=== What the task asks ===
In the records below, find the line that contains "Click the ODBC Administrator title bar icon" and the line that contains "The height and"; write out exactly those two lines and everything between them, without the pictures.

───── Records to process ─────

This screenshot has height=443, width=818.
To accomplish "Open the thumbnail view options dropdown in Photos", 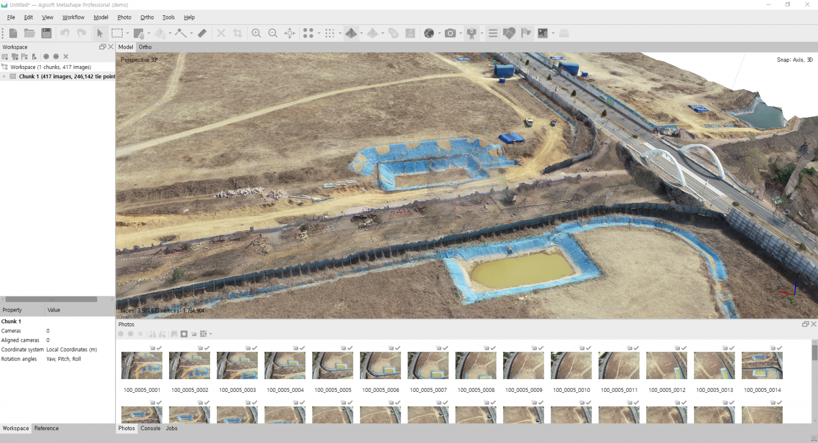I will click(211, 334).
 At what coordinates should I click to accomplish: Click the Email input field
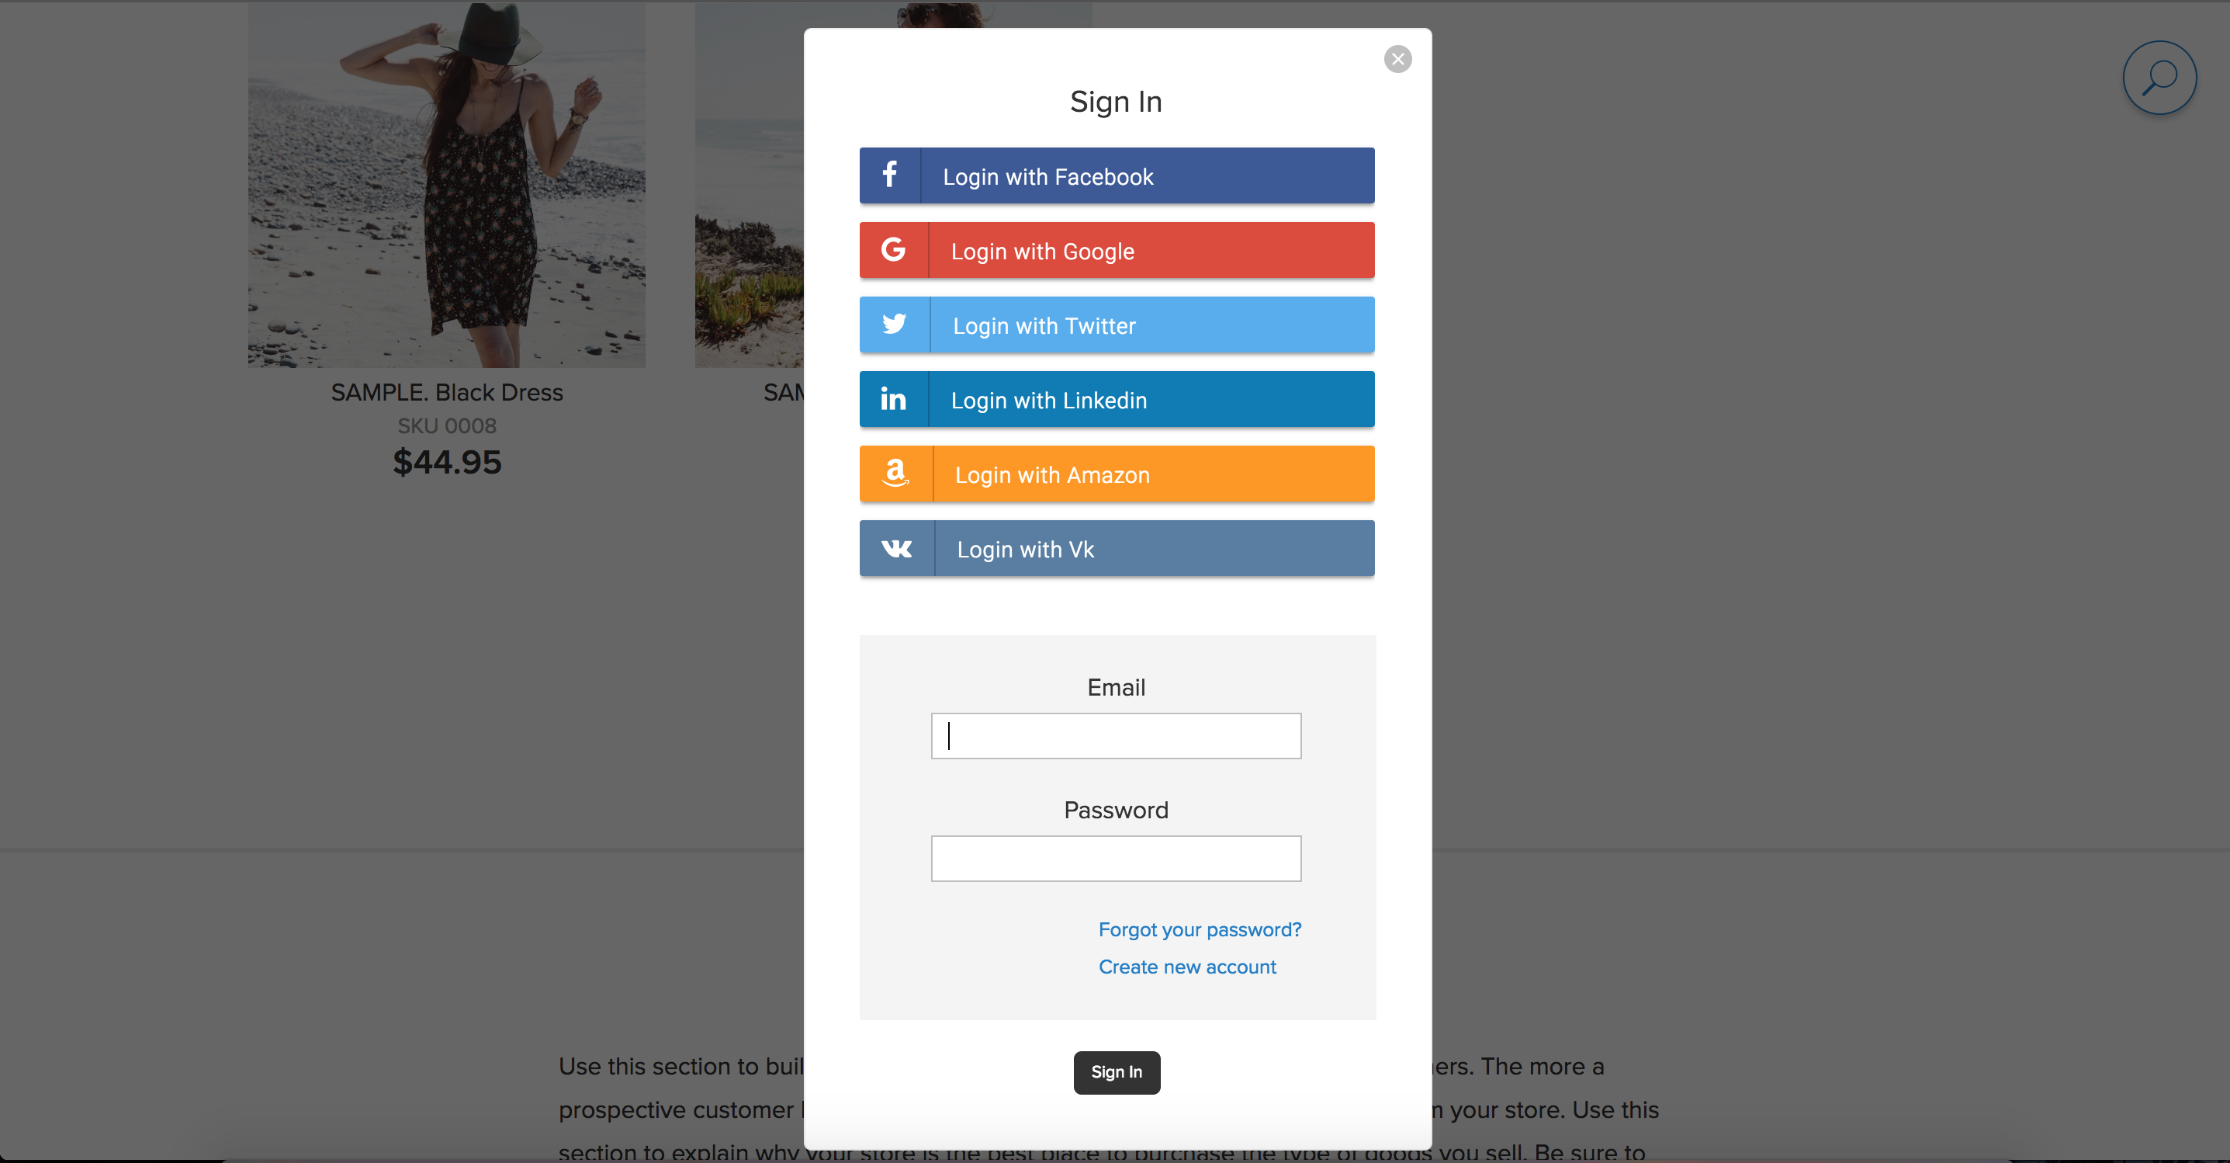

─────
───── Records to process ─────

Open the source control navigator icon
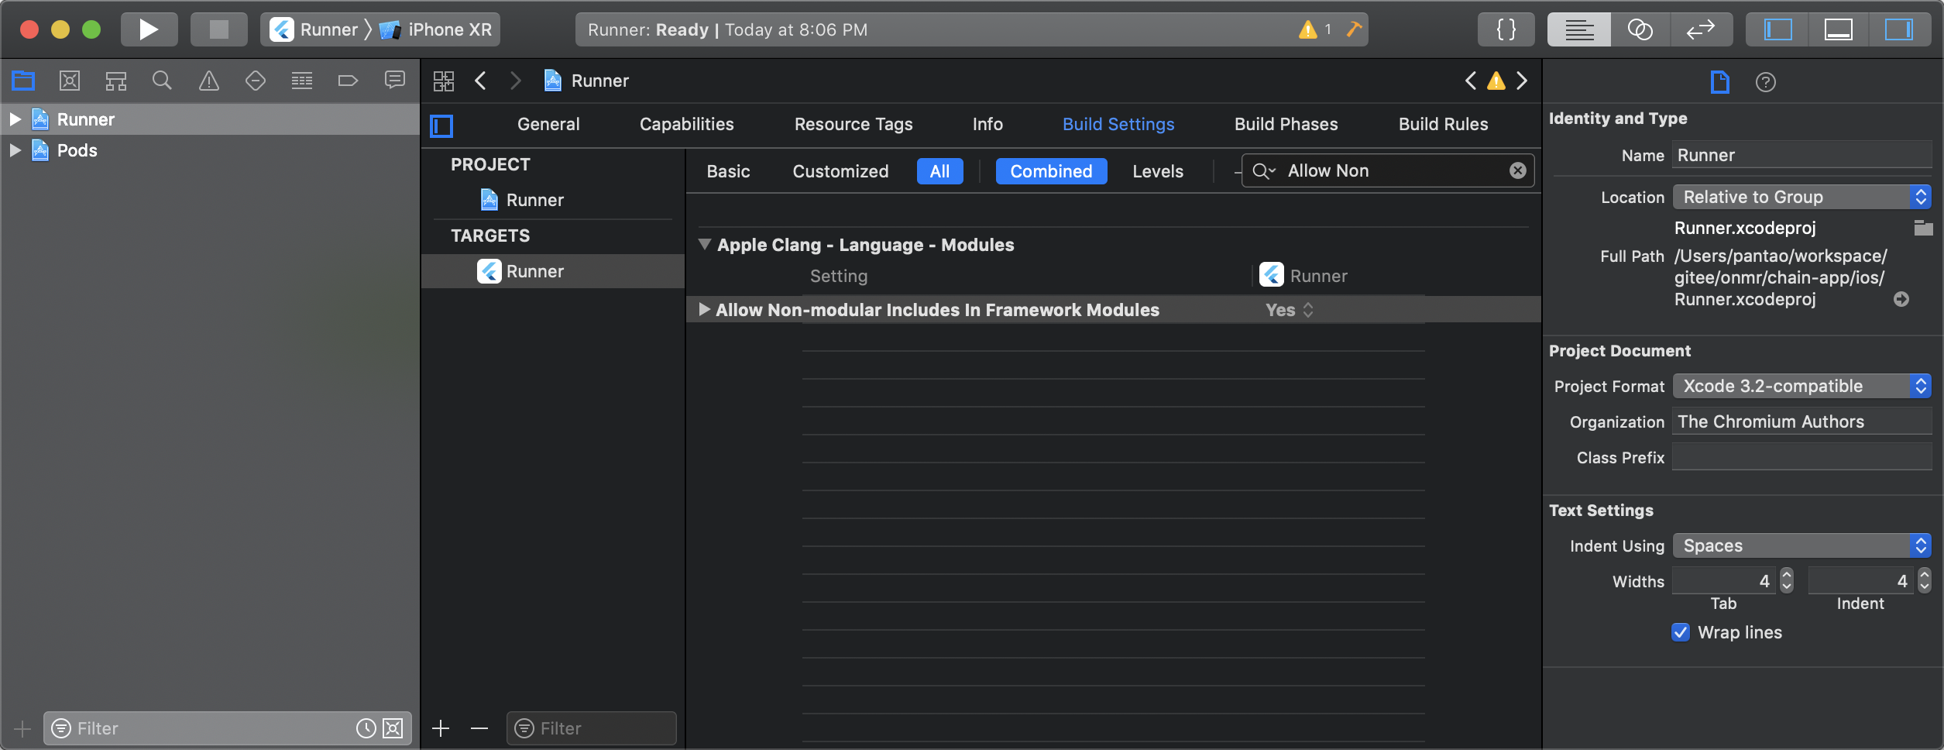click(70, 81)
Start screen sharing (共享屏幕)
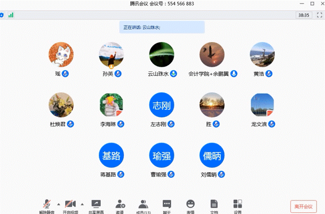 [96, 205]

─────
───── Records to process ─────

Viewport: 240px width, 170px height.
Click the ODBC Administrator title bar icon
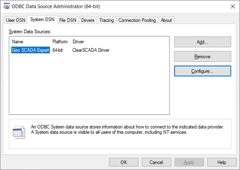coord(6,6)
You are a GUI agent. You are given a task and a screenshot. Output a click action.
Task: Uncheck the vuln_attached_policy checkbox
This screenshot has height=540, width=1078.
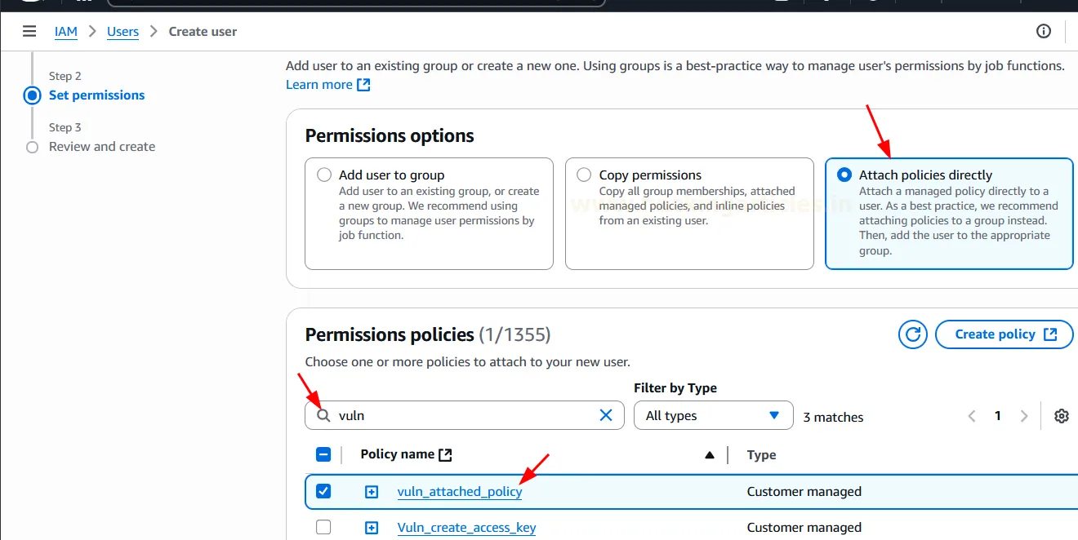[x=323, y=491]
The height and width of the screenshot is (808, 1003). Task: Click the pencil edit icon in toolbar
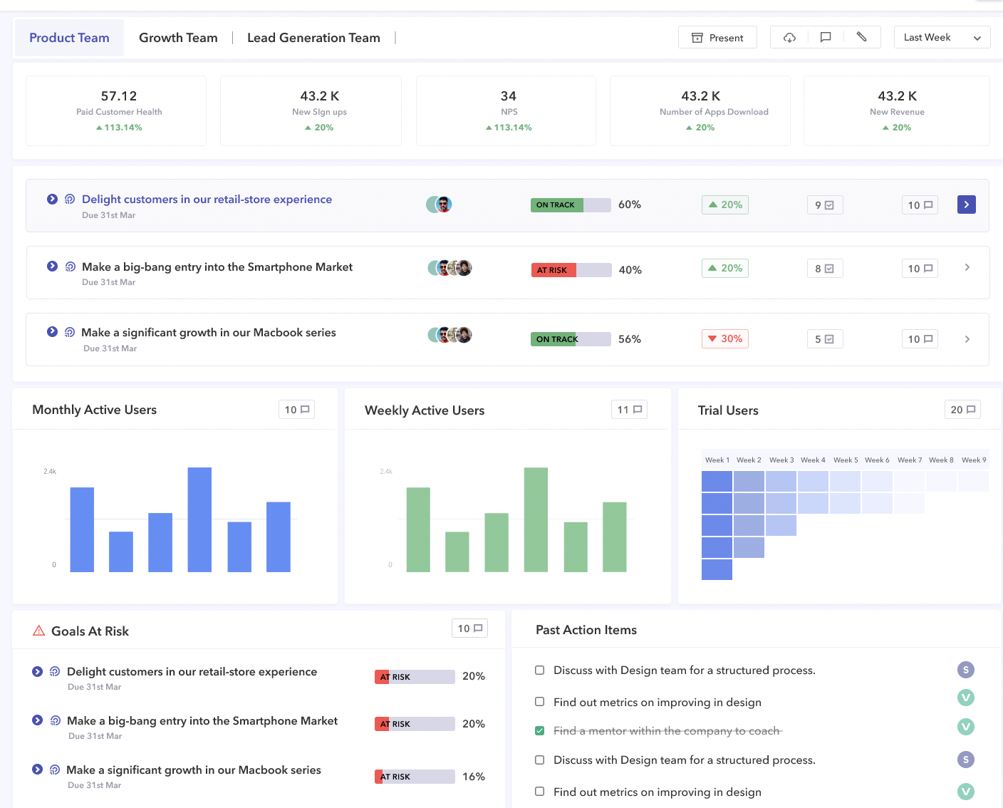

─────

=== Finished task ===
Click the ODBC Administrator title bar icon
coord(6,6)
You are a GUI agent. You are given a task and a screenshot. Output a click action.
Task: Uncheck the vuln_attached_policy checkbox
This screenshot has height=540, width=1078.
[x=323, y=491]
The height and width of the screenshot is (808, 1003). Task: Click the pencil edit icon in toolbar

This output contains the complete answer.